Aim of the exercise — The material must be repeated exactly, with every line intact.

Content starts

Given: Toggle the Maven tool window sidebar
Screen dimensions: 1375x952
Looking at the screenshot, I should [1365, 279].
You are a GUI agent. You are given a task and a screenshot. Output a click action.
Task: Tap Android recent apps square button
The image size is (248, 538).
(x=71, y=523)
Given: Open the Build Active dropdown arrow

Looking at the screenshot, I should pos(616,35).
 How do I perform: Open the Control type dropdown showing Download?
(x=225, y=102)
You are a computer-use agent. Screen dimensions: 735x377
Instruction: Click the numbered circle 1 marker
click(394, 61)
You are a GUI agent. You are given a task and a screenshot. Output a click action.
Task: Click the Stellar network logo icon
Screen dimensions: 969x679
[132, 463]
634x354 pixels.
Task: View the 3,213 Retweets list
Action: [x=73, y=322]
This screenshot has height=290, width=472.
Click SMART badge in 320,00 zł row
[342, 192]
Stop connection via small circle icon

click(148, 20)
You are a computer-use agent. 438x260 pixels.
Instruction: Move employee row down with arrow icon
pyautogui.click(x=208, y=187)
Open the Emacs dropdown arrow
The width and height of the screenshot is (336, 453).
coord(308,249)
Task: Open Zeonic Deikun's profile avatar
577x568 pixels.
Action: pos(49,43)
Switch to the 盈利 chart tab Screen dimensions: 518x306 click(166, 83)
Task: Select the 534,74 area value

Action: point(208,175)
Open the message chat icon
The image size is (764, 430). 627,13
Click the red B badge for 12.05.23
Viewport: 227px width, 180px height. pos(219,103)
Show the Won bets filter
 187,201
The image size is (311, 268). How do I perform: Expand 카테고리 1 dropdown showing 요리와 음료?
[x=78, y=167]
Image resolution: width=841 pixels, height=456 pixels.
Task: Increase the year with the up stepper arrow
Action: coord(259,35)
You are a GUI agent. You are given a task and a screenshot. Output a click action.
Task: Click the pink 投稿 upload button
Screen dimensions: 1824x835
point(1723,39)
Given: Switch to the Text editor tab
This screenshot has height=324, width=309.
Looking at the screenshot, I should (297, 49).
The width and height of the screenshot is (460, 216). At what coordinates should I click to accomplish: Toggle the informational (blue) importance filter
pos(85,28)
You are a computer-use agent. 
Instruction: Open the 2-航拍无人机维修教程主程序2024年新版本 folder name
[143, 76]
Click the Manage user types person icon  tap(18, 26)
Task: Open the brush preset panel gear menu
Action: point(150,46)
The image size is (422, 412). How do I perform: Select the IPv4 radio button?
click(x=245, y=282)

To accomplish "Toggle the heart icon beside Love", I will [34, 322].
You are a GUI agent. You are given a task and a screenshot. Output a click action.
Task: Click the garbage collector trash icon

Content ends

Written response —
Given: Toggle the Maven tool window sidebar
Screen dimensions: 1375x952
Looking at the screenshot, I should [1365, 279].
You are a GUI agent. You are given a task and a screenshot. Output a click action.
Task: Tap Android recent apps square button
The image size is (248, 538).
(x=71, y=523)
Given: Open the Build Active dropdown arrow

Looking at the screenshot, I should pos(616,35).
 How do I perform: Open the Control type dropdown showing Download?
(x=225, y=102)
You are a computer-use agent. Screen dimensions: 735x377
Instruction: Click the numbered circle 1 marker
click(394, 61)
You are a GUI agent. You are given a task and a screenshot. Output a click action.
Task: Click the Stellar network logo icon
Screen dimensions: 969x679
[132, 463]
634x354 pixels.
Task: View the 3,213 Retweets list
Action: [x=73, y=322]
This screenshot has height=290, width=472.
Click SMART badge in 320,00 zł row
[342, 192]
Stop connection via small circle icon

click(148, 20)
You are a computer-use agent. 438x260 pixels.
Instruction: Move employee row down with arrow icon
pyautogui.click(x=208, y=187)
Open the Emacs dropdown arrow
The width and height of the screenshot is (336, 453).
coord(308,249)
Task: Open Zeonic Deikun's profile avatar
577x568 pixels.
Action: pos(49,43)
Switch to the 盈利 chart tab Screen dimensions: 518x306 click(166, 83)
Task: Select the 534,74 area value

Action: point(208,175)
Open the message chat icon
The image size is (764, 430). 627,13
Click the red B badge for 12.05.23
Viewport: 227px width, 180px height. pos(219,103)
Show the Won bets filter
 187,201
The image size is (311, 268). How do I perform: Expand 카테고리 1 dropdown showing 요리와 음료?
[x=78, y=167]
Image resolution: width=841 pixels, height=456 pixels.
Task: Increase the year with the up stepper arrow
Action: coord(259,35)
You are a GUI agent. You are given a task and a screenshot. Output a click action.
Task: Click the pink 投稿 upload button
Screen dimensions: 1824x835
point(1723,39)
Given: Switch to the Text editor tab
This screenshot has height=324, width=309.
Looking at the screenshot, I should (297, 49).
The width and height of the screenshot is (460, 216). At what coordinates should I click to accomplish: Toggle the informational (blue) importance filter
pos(85,28)
You are a computer-use agent. 
Instruction: Open the 2-航拍无人机维修教程主程序2024年新版本 folder name
[143, 76]
Click the Manage user types person icon  tap(18, 26)
Task: Open the brush preset panel gear menu
Action: point(150,46)
The image size is (422, 412). How do I perform: Select the IPv4 radio button?
click(x=245, y=282)

To accomplish "Toggle the heart icon beside Love", I will [34, 322].
You are a GUI agent. You are given a task and a screenshot. Output a click action.
Task: Click the garbage collector trash icon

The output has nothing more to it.